As grandes vozes não têm antes, nem depois. Levam o instante à eternidade onde as ouvimos. Aí, tudo se fractura e funde num grito que não alcança o fim. As grandes vozes são um convite à perdição. Escutamo-las e deixamos de ser quem somos, ausentes de uma presença que já não nos pertence. As grandes vozes são animais selvagens que se atiram ao mundo para o tragar. São um sinal de que o homem não se esgota no homem - e de que o homem não esgotou o homem.
Uma grande cantora começa por estranhar a sua voz e o prodígio dela, para depois a tornar causa do martírio, razão do êxtase, confirmação do ser. Principia por achar nela a sua virtude e acaba por torná-la o seu vício. Ouve-a no milagre de acontecer - e, em si, todas as linhas convergem para esse ponto. Sabe que a voz é sua, mas ouve-a como se fosse alheia. Troca-se por ela. Cada grande voz é o espelho de quem a tem. Já sem voz, Maria Callas olhava o espelho vazio e, para se ver, passou os últimos anos da vida a ouvir, nas gravações que lha restituíam, essa voz perdida. Escutava-a como ela era antes de se terem traído uma à outra. Ouvia-a como quem só percebe o que perdeu depois de o ter perdido. As cantoras falam da sua voz com uma superstição mais forte do que o orgulho. Para elas, o prodígio torna-se sempre um presságio. Quando a voz lhes morre, ouvem-na como aqueles que olham nos céus os astros já mortos que continuam a brilhar na noite intacta.

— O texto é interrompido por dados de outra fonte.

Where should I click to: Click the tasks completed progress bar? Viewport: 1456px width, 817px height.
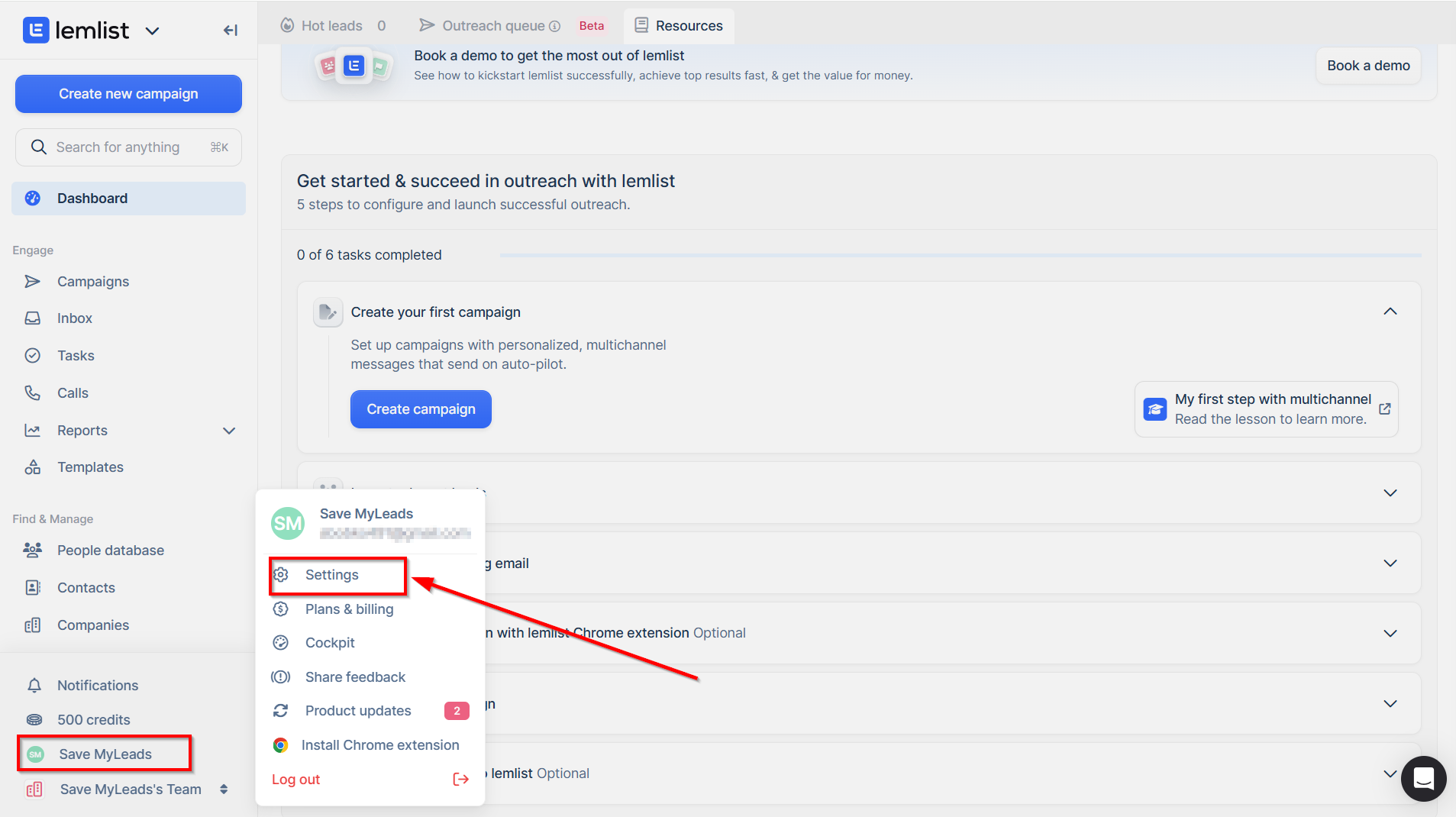(960, 255)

Agora, lembro esse tempo em que os meus dias corriam para as minhas noites. À hora em que as luzes se acendem, eu subia a escada da casa da Rua de São Bento. Na sala, Amália estava no centro de um círculo de olhares. Com uma inteligência capaz de destruir e de construir, com uma astúcia apta a salvar ou a perder, tinha resposta para tudo, menos para o que lhe era longínquo ou indiferente. Nessa sala de azulejos, madeiras e veludos, tudo o que acontecia apontava para ela. Era lá que escolhia o que cantava, que contava histórias, que ouvia louvores. Era lá que não ouvia o que não queria ouvir. Essa sala podia ser tudo: salão aristocrático, casa de fados, acampamento de ciganos, círculo cultural, capela de aparições, consultório de vidente, camarim de intrigas, palco de teatro, onde ela fazia de Amália e nós de seus adoradores, porque menos do que isso não aceitava. Todos passavam por ali: santos e pecadores, aristocratas e plebeus, marialvas e feministas, reaccionários e revolucionários, inocentes e perversos, génios e medíocres. Ela resistia a todos, a tudo. A sua conversa era sempre uma passagem para o seu mundo. Mas só não lhe interessava o que não tinha interesse.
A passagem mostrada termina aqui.